* [PAGE EXCERPT]
Craig Williams: Hello, and welcome to Lawyer 2 Lawyer on the Legal Talk Network. This is Craig Williams, coming to you from sunny southern California.

I write a blog called May it Please the Court.

Robert Ambrogi: And this is Bob Ambrogi, who normally comes to you from Boston, Massachusetts, but today I’m not. I’m at the Legal Talk Network headquarters, here at Denver, Colorado. I’m very happy to be out here.

Craig: That’s pretty exciting. I’ve never actually been there either.

Before we introduce today’s topic, we’d like to thank our sponsor Clio, an online practice management software program for lawyers at go Clio dot com.

Robert: Craig, as you know in recent news there’s been a lot of reporting on unaccompanied minors crossing the border from Mexico into the United States. The reports indicate that a large percentage of these children are traveling as far as south as Central America. It appears from the reports the statistical trends for these instances in increasing, that there are reports of agencies being overwhelmed by the sheer numbers. There are a lot of questions about what’s causing this mass migration and what the response of the United States should be to the situation.

Craig: Here to discuss this topic, we welcome Alex Nowrasteh. He is the immigration policy analyst at the Cato Institute Center for Global Liberty and Prosperity. Previously, he was the immigration policy analyst at the Competitive Enterprise Institute. His work has appeared in The Wall Street Journal, Houston Chronicle, and The Boston Globe. He has appeared on Fox News, and numerous television and radio stations across the United States. He received his BA in Economics from George Mason University, and his Masters in Economic History from the London School of Economics.

Welcome to the show, Alex.

Alex Nowrasteh: Thank you very much for having me.

Robert: Also joining us today, we have Elizabeth Dallam. Elizabeth is the National Legal Services, director at the organization Kids in Need of Defense, otherwise known as KIND, which is a program proving pro bono legal services to children who arrive unaccompanied, or alone, to the United States. Previously, Elizabeth served as the senior protection officer at the United Nations High Commission for Refugees in Washington DC. During her tenure at that organization, she acted as the agency’s focal point on unaccompanied children, and advocated for systemic reforms in law and policy to better protect children. Prior to that, Elizabeth was the executive director of the Florence Immigrant and Refugee Rights Project in Arizona, where she started a children’s representation project.

Welcome to Lawyer 2 Lawyer, Elizabeth.

Elizabeth: Thank you so much for the opportunity.

Craig: Alex, let’s start with you. Let’s give our audience a little bit of perspective about the situation. Please briefly tell us about the Cato Institute, and what its stance is on immigration issues.

* [DATA SHOWN]
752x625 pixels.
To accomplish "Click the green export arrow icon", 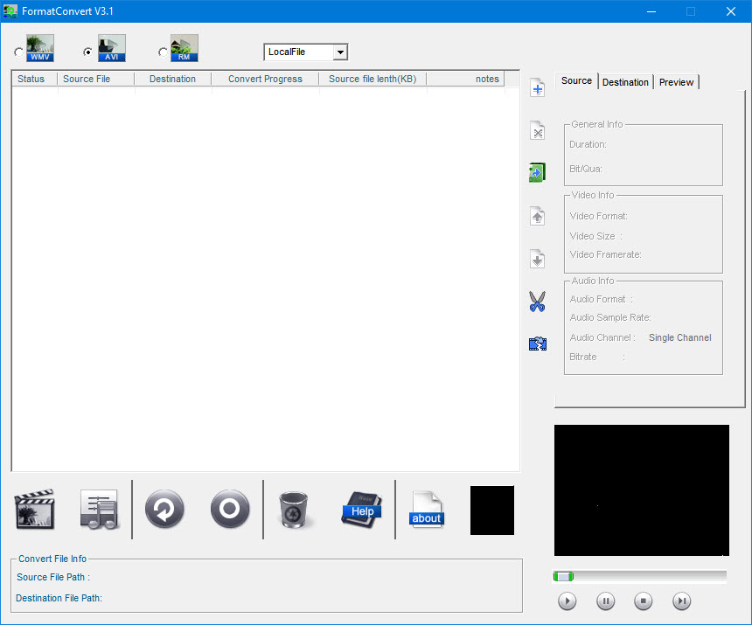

* [PROBLEM STATEMENT]
Write out the portion of the podcast transcript starting with "Welcome to the" and going on through "children’s representation project.".

* [CORRECT RESULT]
Welcome to the show, Alex.

Alex Nowrasteh: Thank you very much for having me.

Robert: Also joining us today, we have Elizabeth Dallam. Elizabeth is the National Legal Services, director at the organization Kids in Need of Defense, otherwise known as KIND, which is a program proving pro bono legal services to children who arrive unaccompanied, or alone, to the United States. Previously, Elizabeth served as the senior protection officer at the United Nations High Commission for Refugees in Washington DC. During her tenure at that organization, she acted as the agency’s focal point on unaccompanied children, and advocated for systemic reforms in law and policy to better protect children. Prior to that, Elizabeth was the executive director of the Florence Immigrant and Refugee Rights Project in Arizona, where she started a children’s representation project.